Material supplied:
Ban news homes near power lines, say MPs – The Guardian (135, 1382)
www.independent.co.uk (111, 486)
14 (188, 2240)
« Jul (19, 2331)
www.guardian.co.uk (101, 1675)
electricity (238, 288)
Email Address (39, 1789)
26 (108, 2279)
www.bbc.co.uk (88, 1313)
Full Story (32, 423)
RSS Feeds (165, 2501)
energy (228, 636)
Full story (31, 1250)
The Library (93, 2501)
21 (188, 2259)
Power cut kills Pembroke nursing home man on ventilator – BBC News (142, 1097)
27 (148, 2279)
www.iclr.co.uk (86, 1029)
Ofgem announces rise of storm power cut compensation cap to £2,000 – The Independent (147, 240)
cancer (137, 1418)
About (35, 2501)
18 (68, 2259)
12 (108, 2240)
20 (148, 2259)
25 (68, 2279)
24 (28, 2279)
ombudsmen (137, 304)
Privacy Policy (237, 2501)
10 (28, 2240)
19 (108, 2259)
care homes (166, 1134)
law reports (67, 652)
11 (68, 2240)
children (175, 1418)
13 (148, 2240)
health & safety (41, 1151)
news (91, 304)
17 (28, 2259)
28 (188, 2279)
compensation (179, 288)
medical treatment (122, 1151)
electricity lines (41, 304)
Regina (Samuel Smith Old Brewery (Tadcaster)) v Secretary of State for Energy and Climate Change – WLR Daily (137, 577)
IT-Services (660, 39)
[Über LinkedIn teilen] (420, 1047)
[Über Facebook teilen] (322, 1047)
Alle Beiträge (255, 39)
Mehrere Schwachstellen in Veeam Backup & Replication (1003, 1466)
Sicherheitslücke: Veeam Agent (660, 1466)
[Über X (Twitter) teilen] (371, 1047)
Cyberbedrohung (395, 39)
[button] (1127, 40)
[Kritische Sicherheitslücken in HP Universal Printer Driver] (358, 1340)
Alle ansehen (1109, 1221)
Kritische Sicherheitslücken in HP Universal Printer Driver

What the exercise asks: With the records above in view, retype each one exactly.

Your solution:
Ban news homes near power lines, say MPs – The Guardian (135, 1382)
www.independent.co.uk (111, 486)
14 (188, 2240)
« Jul (19, 2331)
www.guardian.co.uk (101, 1675)
electricity (238, 288)
Email Address (39, 1789)
26 (108, 2279)
www.bbc.co.uk (88, 1313)
Full Story (32, 423)
RSS Feeds (165, 2501)
energy (228, 636)
Full story (31, 1250)
The Library (93, 2501)
21 (188, 2259)
Power cut kills Pembroke nursing home man on ventilator – BBC News (142, 1097)
27 (148, 2279)
www.iclr.co.uk (86, 1029)
Ofgem announces rise of storm power cut compensation cap to £2,000 – The Independent (147, 240)
cancer (137, 1418)
About (35, 2501)
18 (68, 2259)
12 (108, 2240)
20 (148, 2259)
25 (68, 2279)
24 (28, 2279)
ombudsmen (137, 304)
Privacy Policy (237, 2501)
10 (28, 2240)
19 (108, 2259)
care homes (166, 1134)
law reports (67, 652)
11 (68, 2240)
children (175, 1418)
13 (148, 2240)
health & safety (41, 1151)
news (91, 304)
17 (28, 2259)
28 (188, 2279)
compensation (179, 288)
medical treatment (122, 1151)
electricity lines (41, 304)
Regina (Samuel Smith Old Brewery (Tadcaster)) v Secretary of State for Energy and Climate Change – WLR Daily (137, 577)
IT-Services (660, 39)
[Über LinkedIn teilen] (420, 1047)
[Über Facebook teilen] (322, 1047)
Alle Beiträge (255, 39)
Mehrere Schwachstellen in Veeam Backup & Replication (1003, 1466)
Sicherheitslücke: Veeam Agent (660, 1466)
[Über X (Twitter) teilen] (371, 1047)
Cyberbedrohung (395, 39)
[button] (1127, 40)
[Kritische Sicherheitslücken in HP Universal Printer Driver] (358, 1340)
Alle ansehen (1109, 1221)
Kritische Sicherheitslücken in HP Universal Printer Driver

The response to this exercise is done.